July 4 Tribute to KDC Military Family members featuring Jim George, Development Program Manager

07/10/23 | KDC Announcements

To say I was reluctant to join the military is a massive understatement. I was just one semester away from college graduation when my number was pulled in the Vietnam War lottery draft. I already had great job offers and never considered a military career in my life’s plans.

But sometimes life’s blessings come in disguise. Once my number was drawn – along with my best friend in college – we quickly applied to the Navy Officer Candidate School and Navy Civil Engineer Corps School.

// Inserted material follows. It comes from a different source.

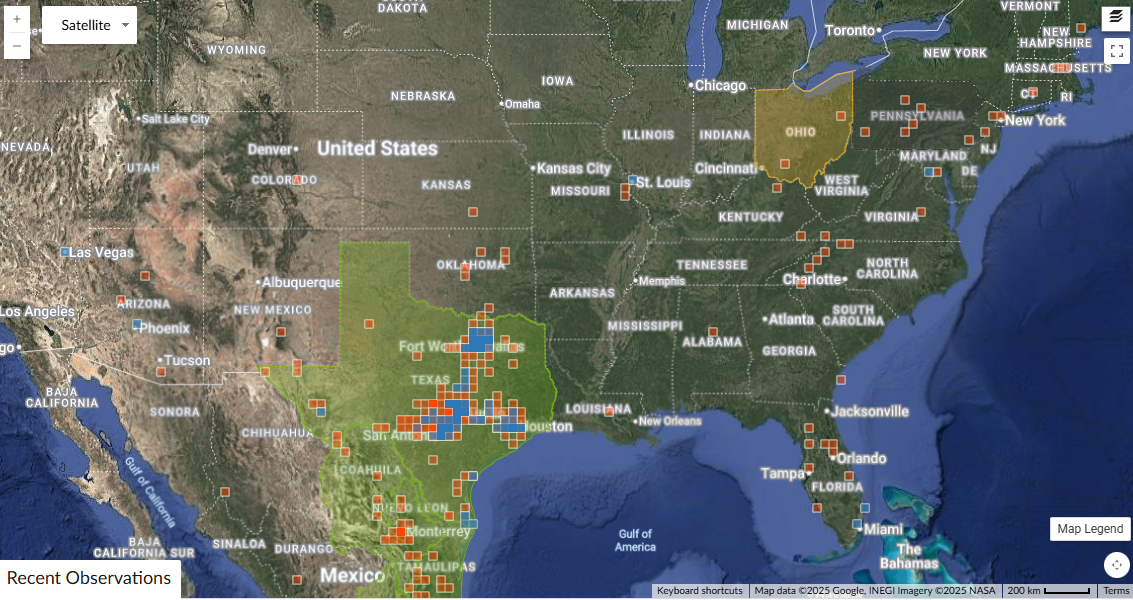This screenshot has width=1133, height=600.
Task: Zoom in with the plus button
Action: point(17,19)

Fortunate to be selected and after completing these schools, I then completed the Navy Seabee Officer School and was assigned as the Engineering Officer of a Mobile Construction Battalion. I was deployed along with the battalion to Diego Garcia, which is a coral atoll island in the middle of the Indian Ocean where we did the initial permanent construction for the Navy base there.

It turned out to be a dream job for a 24-year-old man. I was the Engineering Officer in an engineering/construction organization. We had over 1,000 Seabees building essentially everything you can envision a small city needed including roads, an airfield, a power plant, power distribution, a water and sewer system and all kinds of buildings and I was in the middle of it all. Diego Garcia is now one of the United States’ most strategic military facilities.

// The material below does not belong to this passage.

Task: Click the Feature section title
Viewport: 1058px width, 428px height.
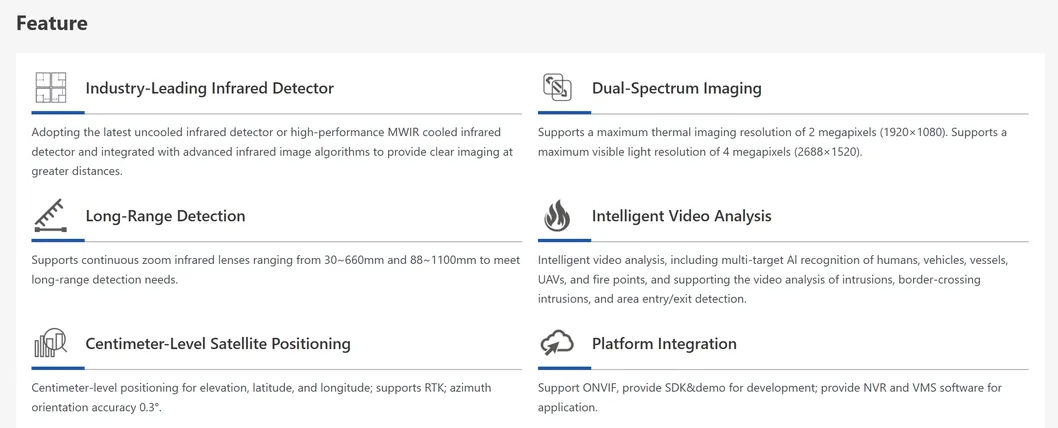Action: [52, 23]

After that deployment, I was selected to be the Officer-in-Charge of a detachment of Seabees deployed to Adak, Alaska (one of the Aleutian Islands). Our detachment was doing construction support for the Naval personnel who were monitoring Russian communications and activity. It was a high honor for a junior officer to be selected for independent duty and it was another dream job.

I learned to coordinate everything you need for a project (often, halfway around the world) from the materials to the equipment. There was no way to quickly fix it if you forgot something crucial like a piece of equipment, for instance. I also mastered the art of communicating and working with a large group of diverse team members, up and down the chain of command.

After completing three great active-duty deployments with the battalion, I made the very hard decision to return to civilian life. But I loved the Navy and when I came to Georgia Tech to enroll for grad school, I joined the Navy Reserve the same day. In the Navy Reserve, I served in the Civil Engineer Corps and Seabee commands across the southeastern U.S. including three tours as executive officer in different commands and a tour as the chief staff officer of the Third Naval Construction Regiment.

In the early years of my Naval Reserve career, one of my senior officers recruited me into the world of commercial real estate development. The Navy totally changed the arc of my life. I retired in 2001 as a Navy Captain with 31 years of service.

My military experience made me a better American. I learned that it didn’t matter where people are from, Montana or New Jersey, we all learned to work together. We are all Americans. These years of service instilled a real love for our country and an appreciation for the others who have gone before us to protect this wonderful country that we have.

I completely share the sentiments by the late President John F. Kennedy:

“Any man who may be asked in this century what he did to make his life worthwhile, I think can respond with a good deal of pride and satisfaction, ‘I served in the United States Navy’.”